The Magistrate’s egregious errors in its [sic] failure to utilize or apply the law constitute extraordinary circumstances, justifying vacateur [sic] of the assignment to [sic] Magistrate. Specifically, the Magistrate applied improper legal standards in deciding the Title IX elements of loss of educational opportunities and deliberate indifference, ignoring precedent. Further, the Court failed to consider Sanches’ Section 1983 claims and summarily dismissed them without analysis or review. Because a magistrate is not an Article III judge, his incompetence in applying general principals [sic] of law are [sic] extraordinary.
Sanches, supra, at page 23-24.The Court seems to be overreacting to the brief simply because it's incomprehensible. I suspect, however, that the fact that this brief was gibberish is a mere pretext for publicly humiliating the lawyer. The real reason the Court wasted its valuable time to criticize the writing skills of the lawyer or lawyers who submitted the brief is that the lawyer engaged in the annoying, offensive, and time-wasting tactic of insulting the trial court.
Although a strict grammatical reading of the passage leaves it unclear whether the author is criticizing the magistrate in particular or all Article III judges, as a practical matter we know damn well who the target was. The brief is bad, but not unusually so. The author's incompetence in applying the principles of legal writing is not nearly extraordinary enough. We see bad writing like this all the time. Sometimes, when we're tired or busy or otherwise preoccupied, we produce it.

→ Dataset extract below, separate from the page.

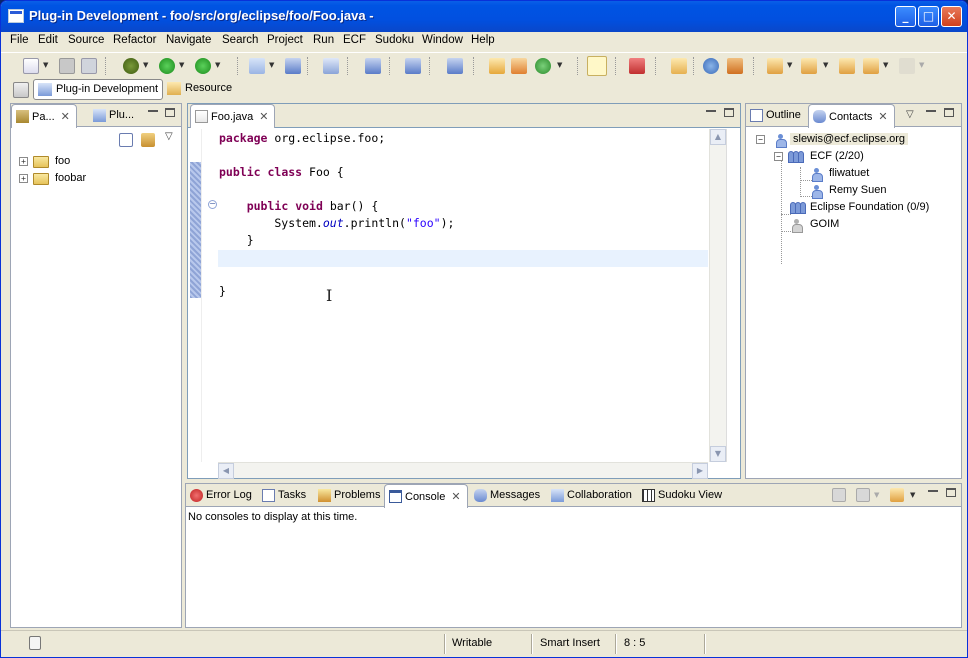 The width and height of the screenshot is (968, 658). What do you see at coordinates (519, 66) in the screenshot?
I see `new-feature-icon` at bounding box center [519, 66].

It's taken for granted in an appeal that you're saying that the decisionmaker in the court below made a mistake. So what? It's completely unnecessary and counterproductive to insult the judge or the legal system. Not only because the insult is rarely deserved, but because the tactic is among the least persuasive known to the law. So you think the trial judge was an idiot. Guess what! They've already heard it. It's kind of like the brother-in-law who feels compelled to tell you every lawyer joke he's heard. You've already heard it twenty times, and it wasn't funny the first time, but you put up with it.
The case seemed to be a dog anyway, and there was little chance of winning on appeal. There's a saying that if something is worth doing it's worth doing well. In the law that's nonsense. Sometimes you just have to get the brief in on time. And if your client has a crap case, you need to tell the client. But if the client won't see reason, sometimes you have to go forward with dog cases. This brief was barely worth writing. It certainly didn't merit proofreading, too.

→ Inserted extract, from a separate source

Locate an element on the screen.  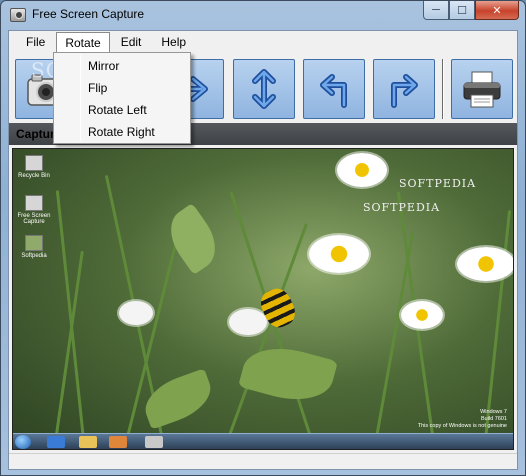
print-button is located at coordinates (482, 89).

You frequently have to go the distance with bad cases. The courts understand that. Hell, even good cases under federal anti-discrimination statutes are easy to lose. There are, of course, certain limits. You can refuse to make arguments that are meritless. But that's a hard line to find sometimes, particularly in the heat of battle.
What you don't have to do is be uncivil. Save it for the office. While I've been fortunate enough to have never been sanctioned for intemperate writing in my filings with the Court, I've certainly written stuff that would be worthy of sanction if I hadn't backed off and reworded it. (Though I'm more inclined to insult the lawyer on the other side, not the judge.) Maybe the you think the magistrate was wrong, and maybe he shouldn't have ruled as he did. Fine. Say the magistrate erred. Deciding a legal issue incorrectly does not make a judicial officer incompetent. If it did, every judge except those on the Supreme Court of the United States is incompetent from time to time.
Anyway, the real point of the story is that the American Bar Association published an article about this fiasco on its webpage. This generated many comments, including some that could have been written by the author of the brief the Court criticized. Yes, there were grammatical errors by self-styled experts expressing disgusw
There is an invincible law of the Internet that when you set out to criticize someone's grammar or usage you are almost guaranteed to make a grammatical error yourself in the very post in which you excoriate someone else's bad grammar. More often than not, the grammatical error will be a howler. Therefore it's probably not possible for this blog entry to be error free. None of my other ones have been. But I'm writing this because someone told Jerome that a regularly updated webpage would be a good marketing tool. Besides, there's this brief I really should proofread, but I don't want to.
So there you go, another blog entry about a case that barely deserved our attention at all. But I'm not the only one to blog about this turkey. See here, here, here, and, oh, Google it yourself.